The subharmonic resonance of interval waves by progressive surface waves

An experimental and theoretical investigation into the generation of internal gravity waves by monochromatic progressive surface waves is presented. Using the method of nonlinear resonant interactions, a triad consisting of a single surface wave and two oblique internal waves is considered. Expansion of the boundary value problem in a power series of a small parameter allows for solution at successive orders. A multiple time scale is adopted and the internal wave amplitudes are assumed to be slowly varying functions of time.; The analysis is initially pursued for an inviscid two-layer model. At the leading order, the linear solutions for the fundamental harmonics are obtained and the conditions for resonance are determined. At the second order, nonlinear effects are retained and provide inhomogeneous forcing at the boundaries. Evolution equations for the internal wave amplitudes are obtained and the exponential growth rates are determined. Experimental evidence is presented and demonstrates good quantitative agreement with the theoretical predictions.; Viscosity is then introduced into the problem through use of a solenoidal velocity correction and a boundary layer approximation.
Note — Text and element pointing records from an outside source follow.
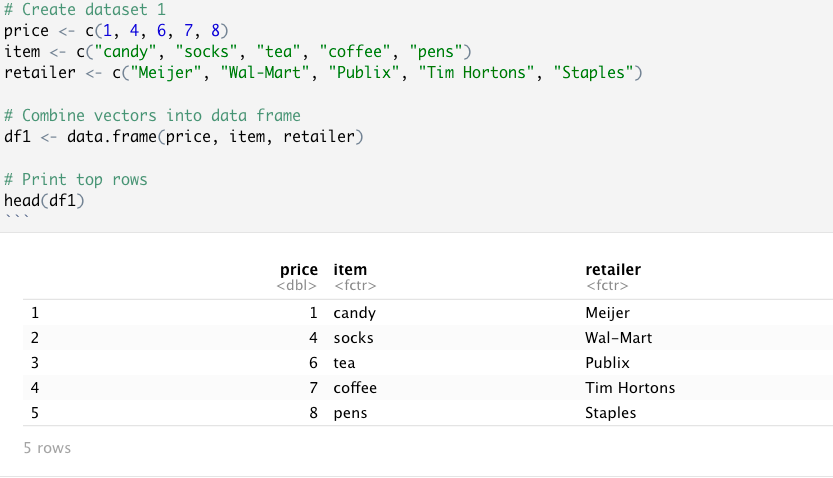Click the closing backticks of the code chunk
833x478 pixels.
15,219
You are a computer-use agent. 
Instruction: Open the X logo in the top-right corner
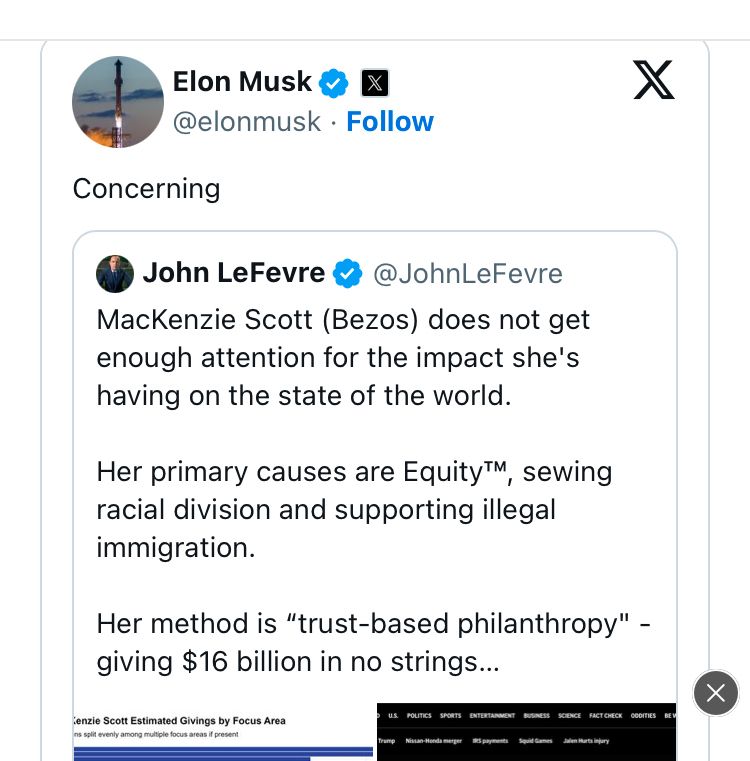pos(653,80)
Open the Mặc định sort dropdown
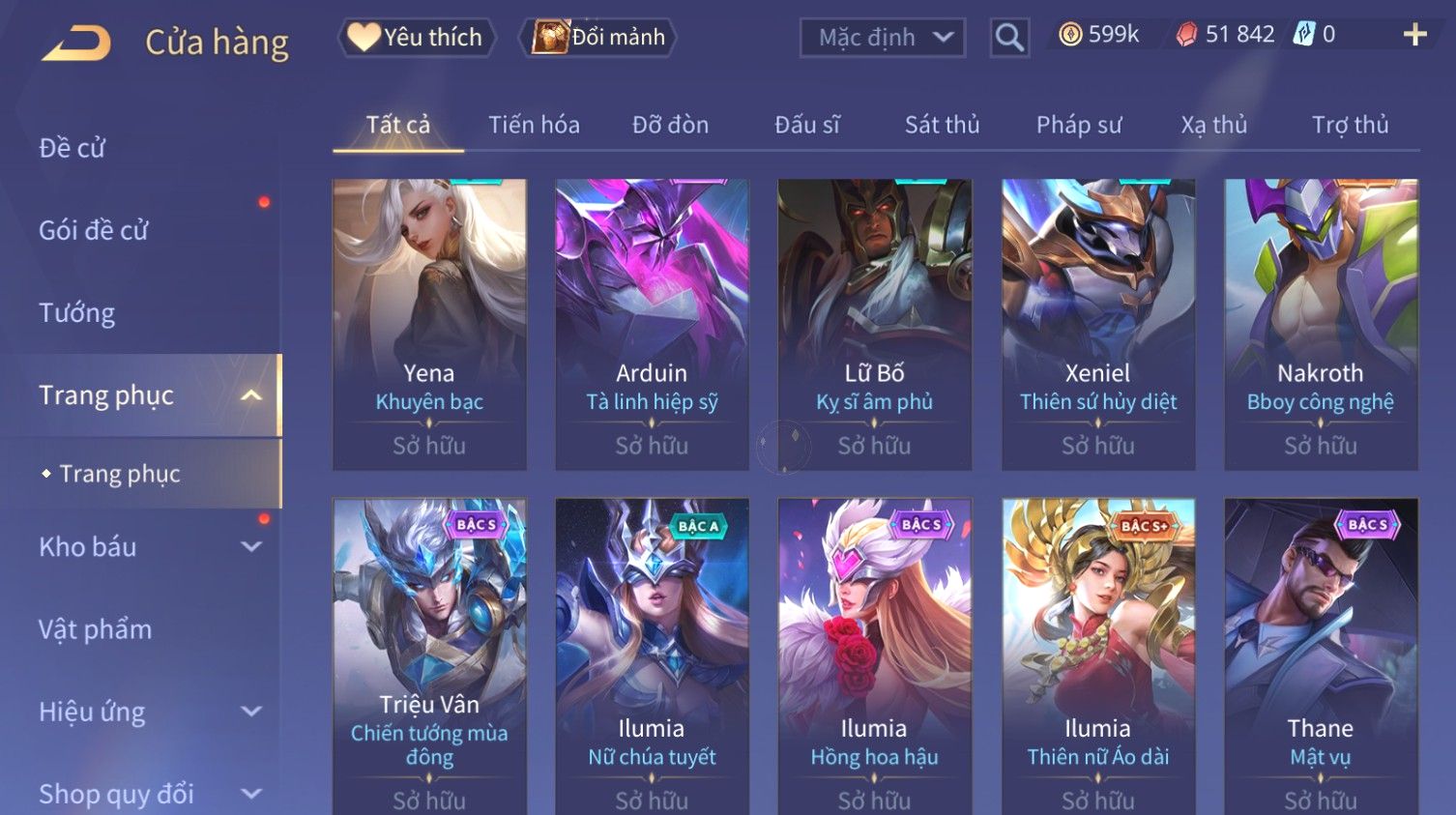The height and width of the screenshot is (815, 1456). coord(883,38)
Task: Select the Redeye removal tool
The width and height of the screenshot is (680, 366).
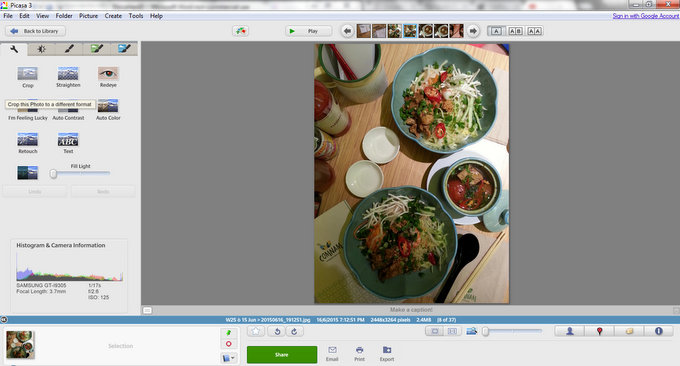Action: [108, 73]
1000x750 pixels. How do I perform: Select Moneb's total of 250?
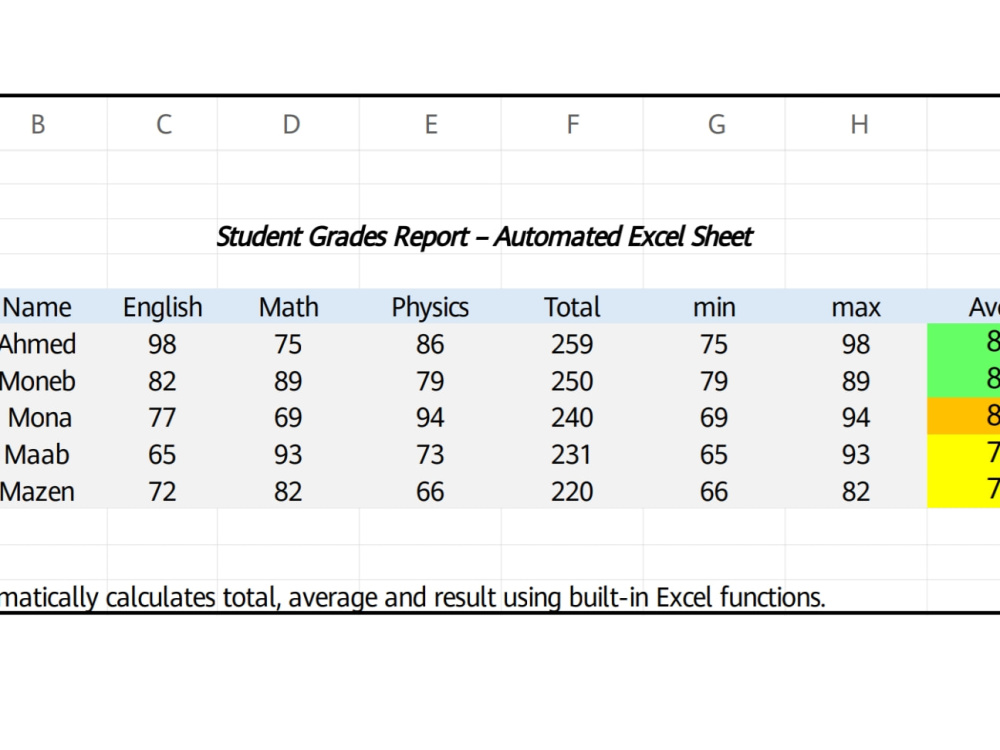(573, 381)
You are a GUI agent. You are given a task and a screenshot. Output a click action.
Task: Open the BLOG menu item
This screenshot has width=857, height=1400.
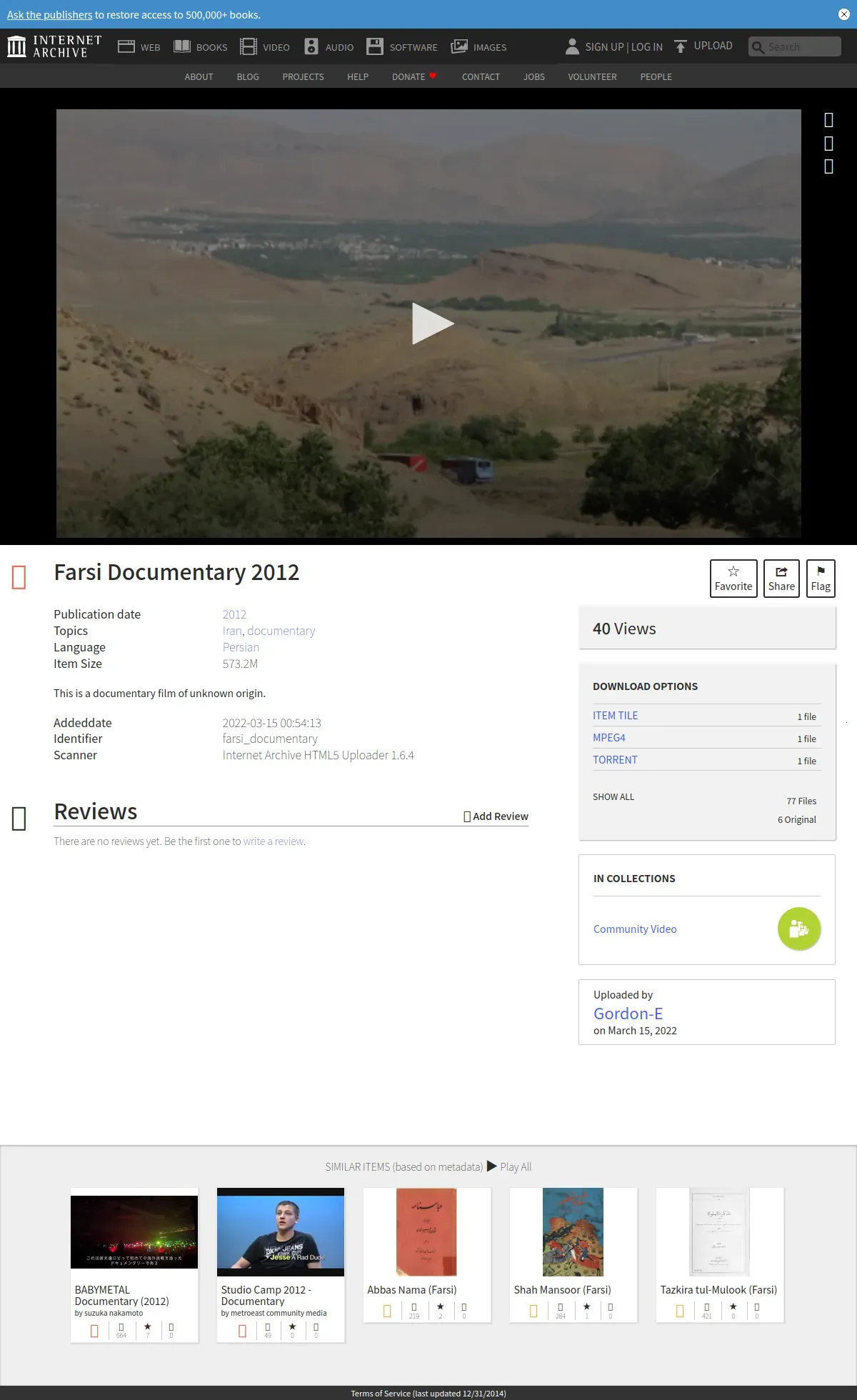point(248,76)
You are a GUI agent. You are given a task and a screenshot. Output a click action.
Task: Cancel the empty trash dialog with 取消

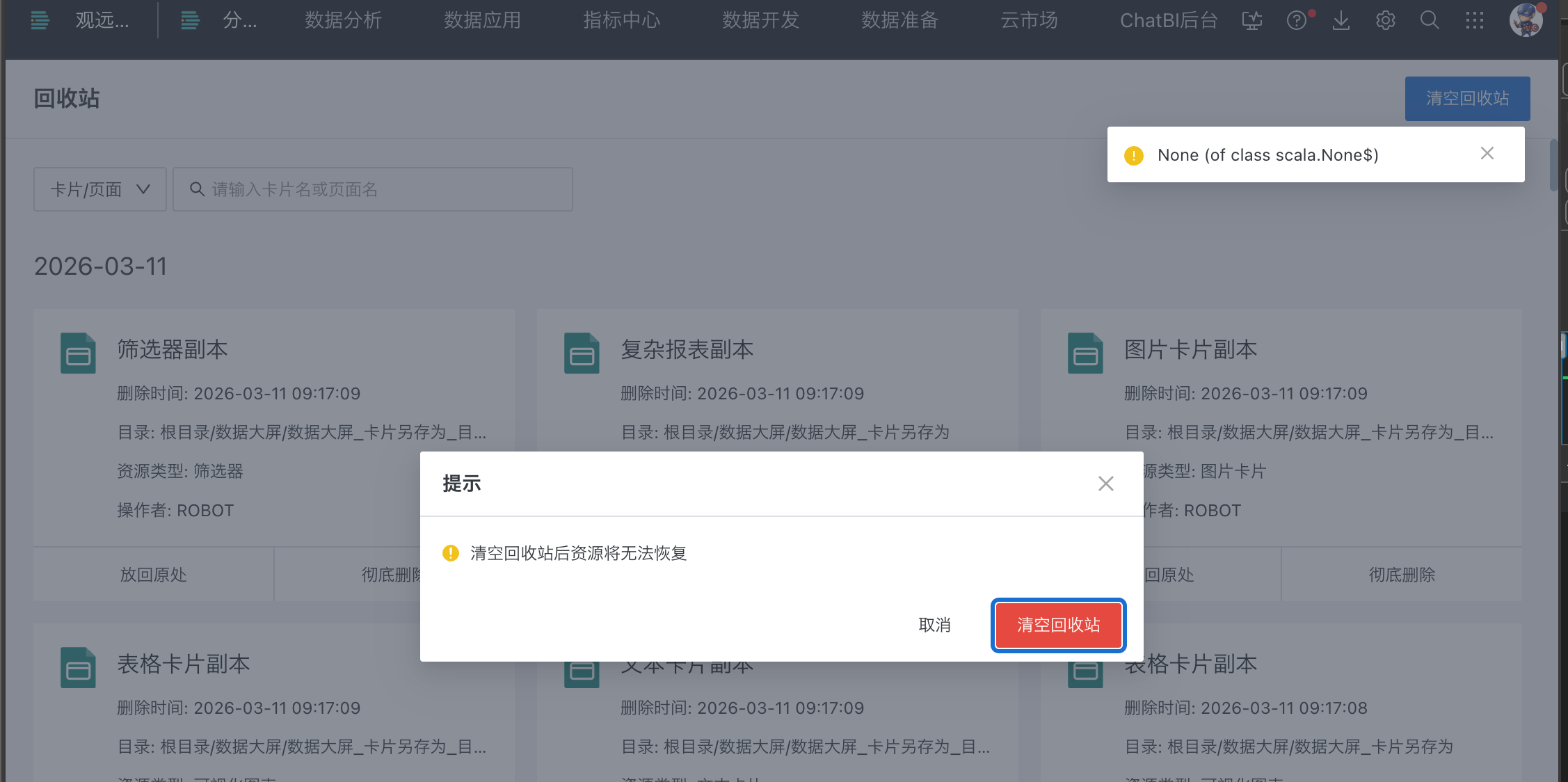coord(935,625)
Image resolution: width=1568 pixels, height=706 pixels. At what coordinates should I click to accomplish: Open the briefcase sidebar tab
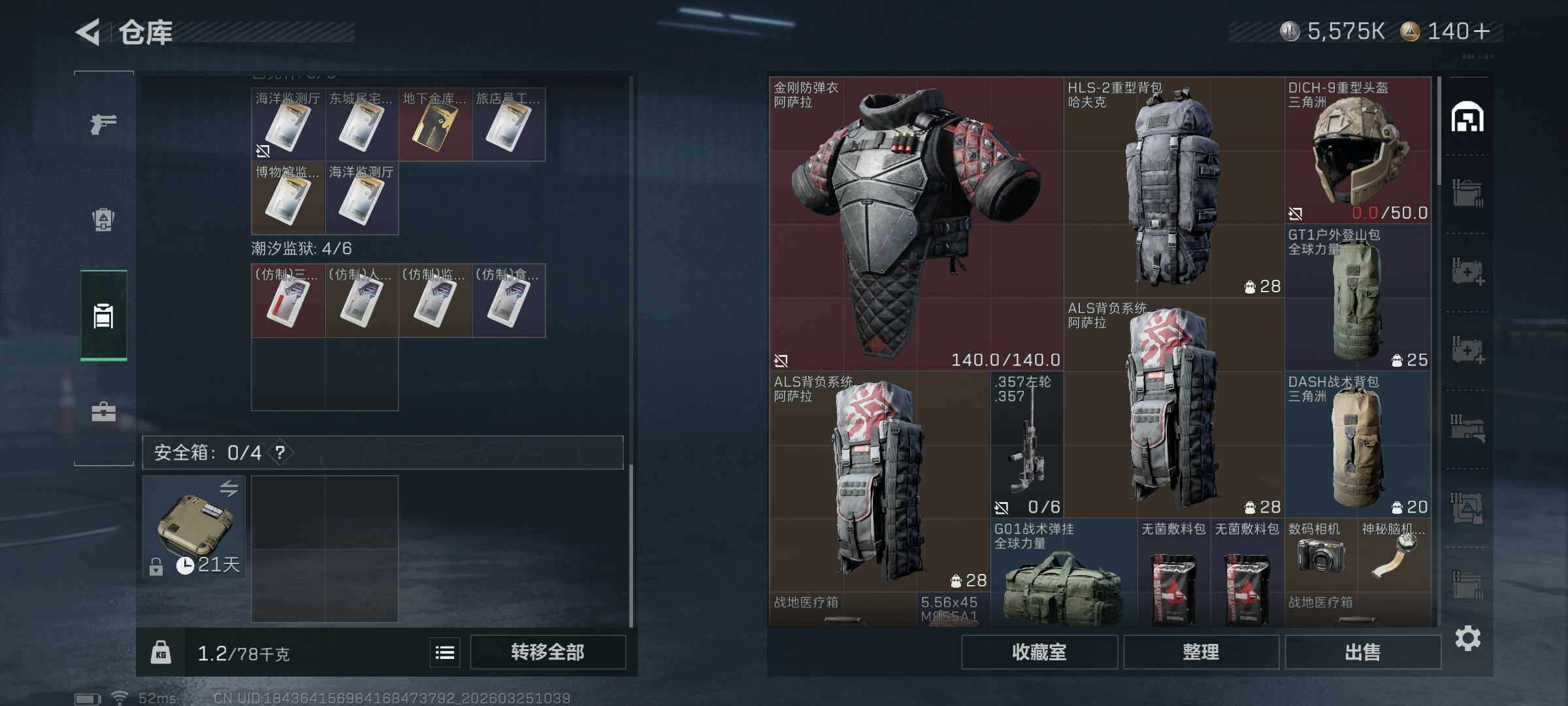point(103,412)
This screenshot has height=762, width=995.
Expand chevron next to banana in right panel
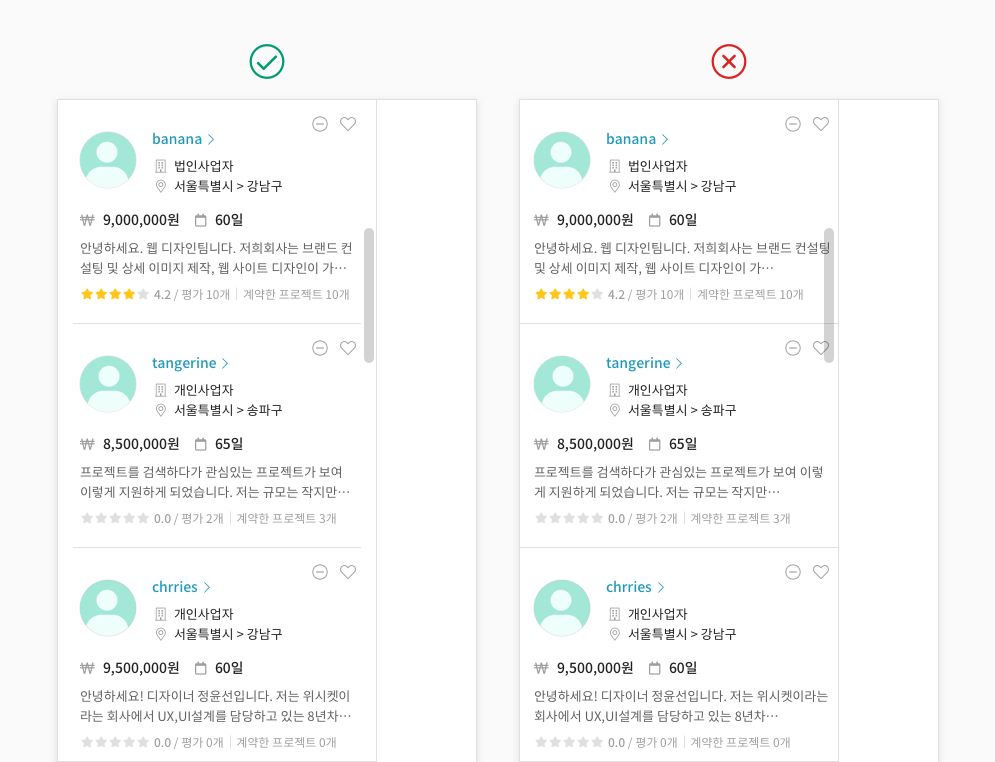(664, 140)
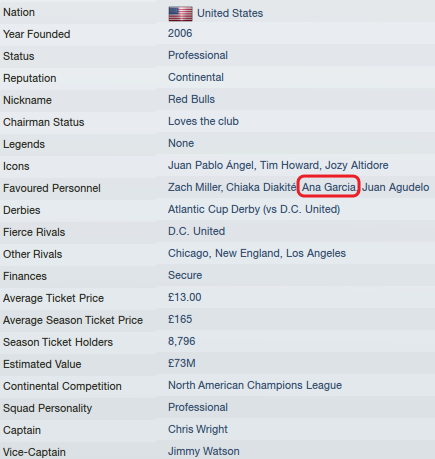Select Chicago in Other Rivals
This screenshot has width=435, height=459.
pyautogui.click(x=189, y=253)
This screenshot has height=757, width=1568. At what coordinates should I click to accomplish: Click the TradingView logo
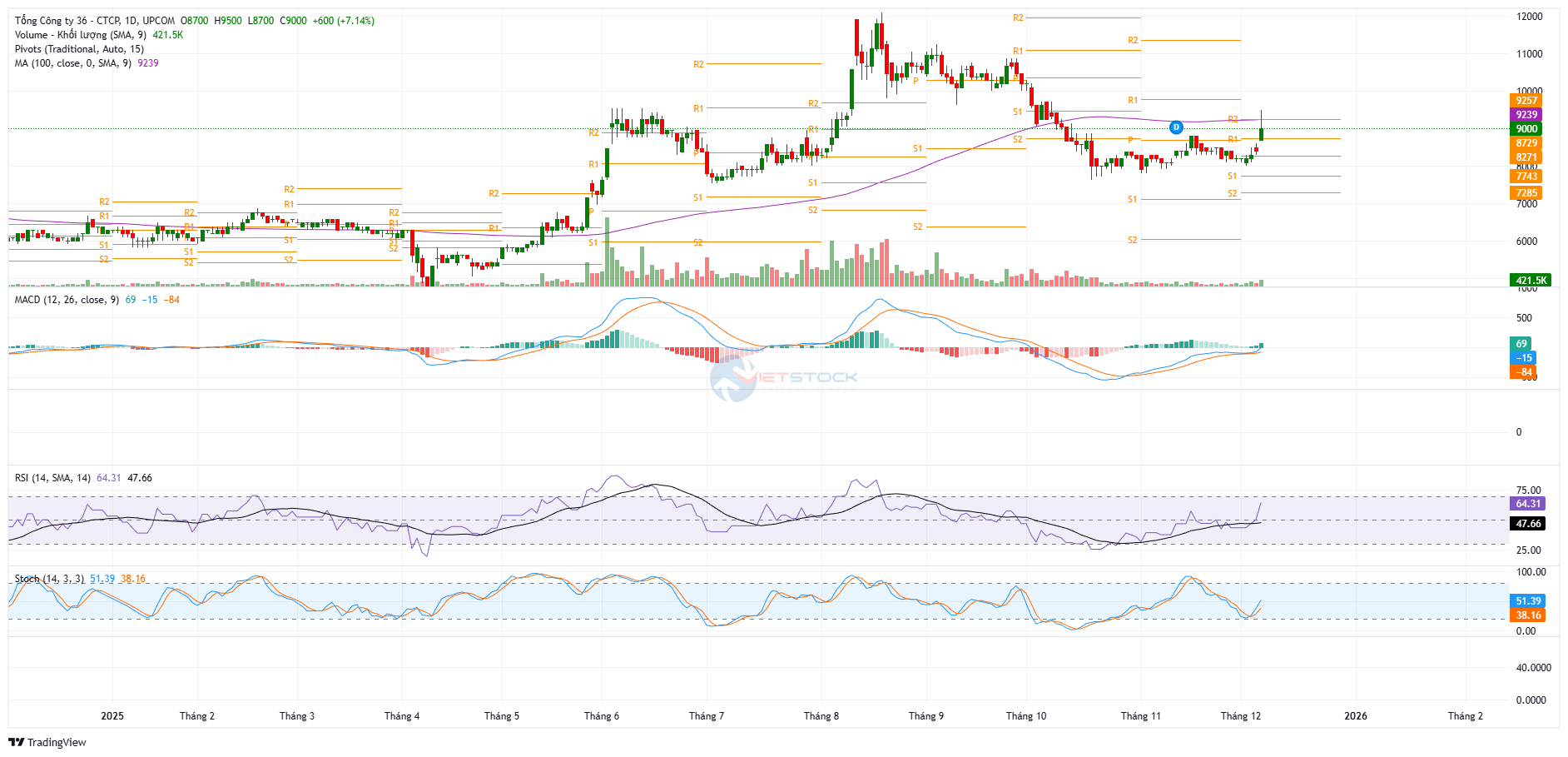click(48, 742)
The effects of viscosity are found to be a reduction in the rate of growth of the internal waves as well as the requirement of a minimum surface wave amplitude for growth. Results are presented for the two limiting cases in which one of the fluid layers is much more viscous than the other.; Finally, the theoretical analysis is generalized to account for the continuous variation of density. A model of constant buoyancy frequency is adopted and it is shown that inhomogeneous forcing now exists in the governing equation as well as the boundary conditions. Specific attention is directed towards determining the role of this mechanism in generating and maintaining the internal wave spectrum in the ocean. Analysis shows that a direct energy transfer from the semi-diurnal barotropic tide to near-inertial baroclinic modes is possible. Existing observational spectra are then discussed in light of this finding.